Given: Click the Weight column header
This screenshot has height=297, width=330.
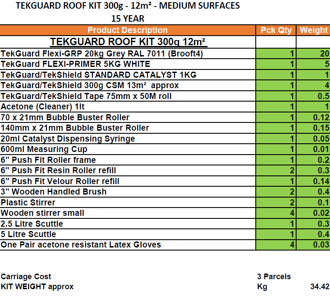Looking at the screenshot, I should point(314,30).
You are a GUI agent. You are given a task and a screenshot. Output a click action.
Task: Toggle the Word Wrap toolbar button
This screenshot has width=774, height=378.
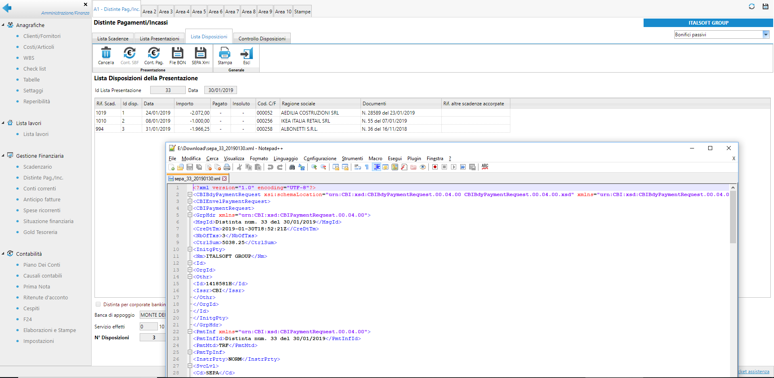coord(357,167)
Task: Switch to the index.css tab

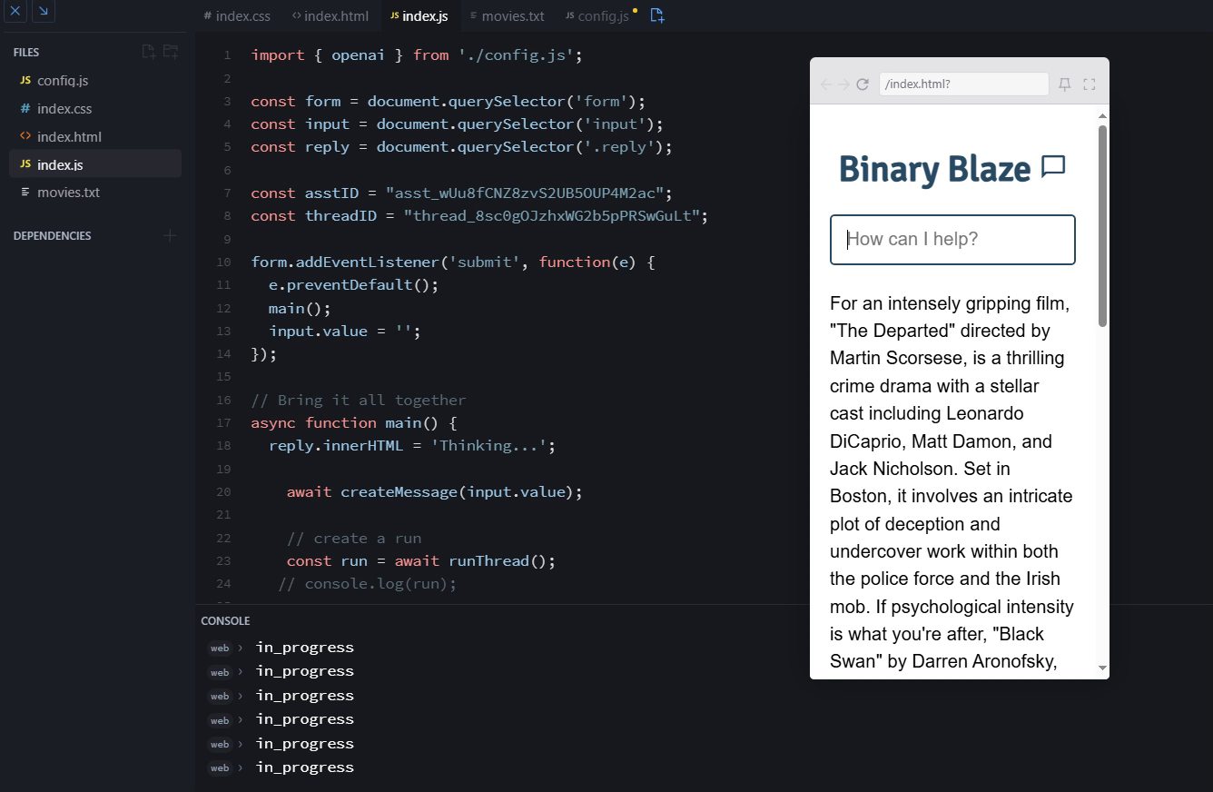Action: pos(237,16)
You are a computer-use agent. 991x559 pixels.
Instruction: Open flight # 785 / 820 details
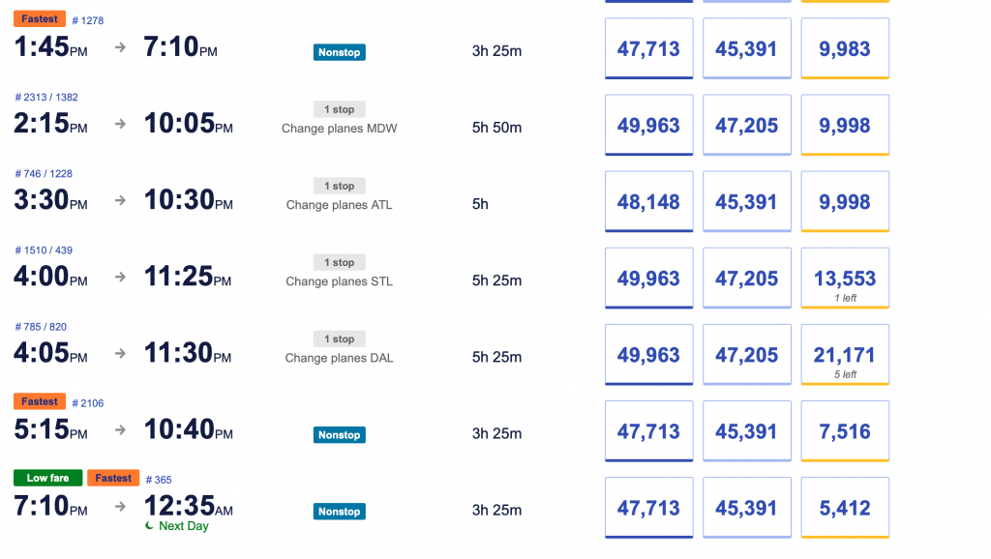pyautogui.click(x=41, y=327)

....

ACTIVITY: Find how many lines of the records hold the string "agent", then give that number by itself.

TASK RESPONSE: 2